== DATA SUPPLIED ==

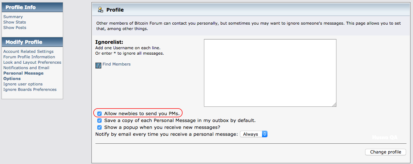The image size is (413, 164).
Task: Open Show Posts link
Action: pyautogui.click(x=15, y=28)
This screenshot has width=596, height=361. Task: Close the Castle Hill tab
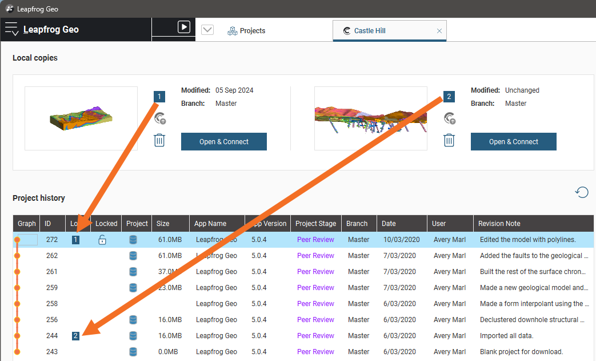click(439, 31)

===

◆ PROBLEM DESCRIPTION: Every line from the one with "This screenshot has" through the end of the material above should be restated word for word, with the pictures left out.

◆ EXERCISE ANSWER:
This screenshot has width=596, height=361. Task: Close the Castle Hill tab
click(439, 31)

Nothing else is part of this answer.